L'opération d’élimination [de Mahmoud Al-Mabhouh] a d’abord été présentée comme une nouvelle réussite du Mossad : ses agents sont entrés secrètement dans un pays arabe pour y liquider un terroriste notoire [en l’occurrence un dirigeant du Hamas] et en repartir tranquillement. Mais c’est alors que la police de Dubaï a produit le thriller le plus couru du moment : un long-métrage assorti d’un véritable dossier de presse comportant les photos de ses acteurs prétendument anonymes. Il est alors apparu que le Mossad est aujourd’hui devenu une organisation dépassée et d’un amateurisme effrayant.

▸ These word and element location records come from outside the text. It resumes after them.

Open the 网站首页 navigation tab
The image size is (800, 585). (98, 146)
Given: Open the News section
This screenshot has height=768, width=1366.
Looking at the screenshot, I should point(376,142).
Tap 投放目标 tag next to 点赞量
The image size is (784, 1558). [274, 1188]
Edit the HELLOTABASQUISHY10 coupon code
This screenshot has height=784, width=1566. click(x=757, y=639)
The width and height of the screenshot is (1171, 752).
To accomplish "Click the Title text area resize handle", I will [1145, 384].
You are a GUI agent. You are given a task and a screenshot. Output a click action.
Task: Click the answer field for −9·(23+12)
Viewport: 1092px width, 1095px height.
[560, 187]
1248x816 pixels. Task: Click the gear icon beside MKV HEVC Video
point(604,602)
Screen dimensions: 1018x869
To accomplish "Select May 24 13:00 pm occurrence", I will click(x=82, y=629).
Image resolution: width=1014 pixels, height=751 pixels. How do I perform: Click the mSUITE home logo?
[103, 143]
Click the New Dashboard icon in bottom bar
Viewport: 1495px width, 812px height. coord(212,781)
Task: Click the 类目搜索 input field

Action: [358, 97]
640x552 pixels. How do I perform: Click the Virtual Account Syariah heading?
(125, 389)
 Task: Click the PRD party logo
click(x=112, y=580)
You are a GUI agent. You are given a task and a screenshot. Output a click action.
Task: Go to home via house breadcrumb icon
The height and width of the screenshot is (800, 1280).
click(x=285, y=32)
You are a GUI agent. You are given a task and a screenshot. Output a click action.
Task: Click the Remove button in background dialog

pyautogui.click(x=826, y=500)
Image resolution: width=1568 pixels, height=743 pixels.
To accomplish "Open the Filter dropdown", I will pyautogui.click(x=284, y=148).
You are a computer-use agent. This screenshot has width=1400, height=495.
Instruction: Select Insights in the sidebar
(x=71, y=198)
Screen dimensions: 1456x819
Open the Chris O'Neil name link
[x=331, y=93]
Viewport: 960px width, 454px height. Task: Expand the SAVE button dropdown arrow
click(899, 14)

Les planificateurs de l’opération n’ont pas tenu compte du fait que les technologies ont évolué. Jadis, il suffisait de falsifier un passeport, de se coller une fausse barbe et de se déguiser en joueur de tennis avec une casquette de baseball. C’est ce qu’on lisait dans les romans d’espionnage. Mais le monde d’aujourd’hui est un monde informatisé, numérisé, connecté et filmé en continu. Franchement, la police de Dubaï pouvait-elle échouer dans son enquête ? L’équipe de tueurs [israéliens] a laissé tant d’indices que même un aveugle les aurait retrouvés. Exemple : les membres de l’équipe d’agresseurs n’ont cessé de communiquer entre eux avec des téléphones cellulaires pendant l’opération. Or tout le monde sait que ces appareils sont également de redoutables instruments de détection, qui permettent de localiser à la seconde près leurs utilisateurs et d’en enregistrer les conversations.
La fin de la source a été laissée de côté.